A unified toolkit for advanced text processing and linguistic analysis. This package offers a comprehensive set of functions to clean, preprocess, and analyze text data, applying sophisticated linguistic techniques to enhance your text analytics workflow. Whether you're looking to clean raw text or extract detailed linguistic features, Linguistify provides the tools to transform and enrich your text data efficiently.
Project description
linguistify
A unified toolkit for advanced text processing and linguistic analysis. linguistify offers a comprehensive set of functions to clean, preprocess, and analyze text data, applying sophisticated linguistic techniques to enhance your text analytics workflow.

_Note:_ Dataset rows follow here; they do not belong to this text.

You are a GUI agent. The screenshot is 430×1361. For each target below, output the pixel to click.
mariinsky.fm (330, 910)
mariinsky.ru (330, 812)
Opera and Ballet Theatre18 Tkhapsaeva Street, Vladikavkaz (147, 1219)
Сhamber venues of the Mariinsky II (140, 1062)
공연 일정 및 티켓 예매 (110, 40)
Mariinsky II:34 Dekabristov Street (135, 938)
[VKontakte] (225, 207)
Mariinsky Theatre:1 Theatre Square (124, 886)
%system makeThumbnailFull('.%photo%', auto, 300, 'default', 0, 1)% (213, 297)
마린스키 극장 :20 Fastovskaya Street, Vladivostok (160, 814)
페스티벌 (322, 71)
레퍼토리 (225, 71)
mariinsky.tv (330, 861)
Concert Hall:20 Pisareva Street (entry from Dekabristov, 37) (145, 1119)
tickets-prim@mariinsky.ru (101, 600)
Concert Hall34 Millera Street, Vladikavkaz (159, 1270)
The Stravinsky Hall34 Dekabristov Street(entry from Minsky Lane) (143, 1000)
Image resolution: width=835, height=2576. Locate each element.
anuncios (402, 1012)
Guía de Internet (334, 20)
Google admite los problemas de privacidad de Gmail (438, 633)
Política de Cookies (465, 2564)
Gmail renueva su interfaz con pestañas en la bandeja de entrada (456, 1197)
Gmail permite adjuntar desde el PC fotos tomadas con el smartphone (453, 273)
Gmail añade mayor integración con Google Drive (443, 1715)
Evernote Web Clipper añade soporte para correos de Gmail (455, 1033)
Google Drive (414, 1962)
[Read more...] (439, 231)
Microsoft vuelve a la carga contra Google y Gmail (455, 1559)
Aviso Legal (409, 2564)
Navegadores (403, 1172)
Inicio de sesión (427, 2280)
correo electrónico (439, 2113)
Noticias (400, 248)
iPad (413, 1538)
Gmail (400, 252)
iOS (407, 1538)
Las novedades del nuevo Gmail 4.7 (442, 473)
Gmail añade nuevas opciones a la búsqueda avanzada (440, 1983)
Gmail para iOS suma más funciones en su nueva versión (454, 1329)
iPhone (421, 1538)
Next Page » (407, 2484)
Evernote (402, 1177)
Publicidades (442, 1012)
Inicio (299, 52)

The purpose of the linguistify package is to provide tools that simplify and enhance the process of text cleaning and analysis. It aims to:
- Clean Text Data: Remove unwanted elements from text, such as punctuation, URLs, and special characters, and normalize text for consistent processing.
- Feature Extraction: Extract meaningful features from text data, including text length, stop words, and part-of-speech tags, to support various text analysis tasks.
- Preprocess Text: Prepare text data for further analysis or modeling by transforming it into a suitable format.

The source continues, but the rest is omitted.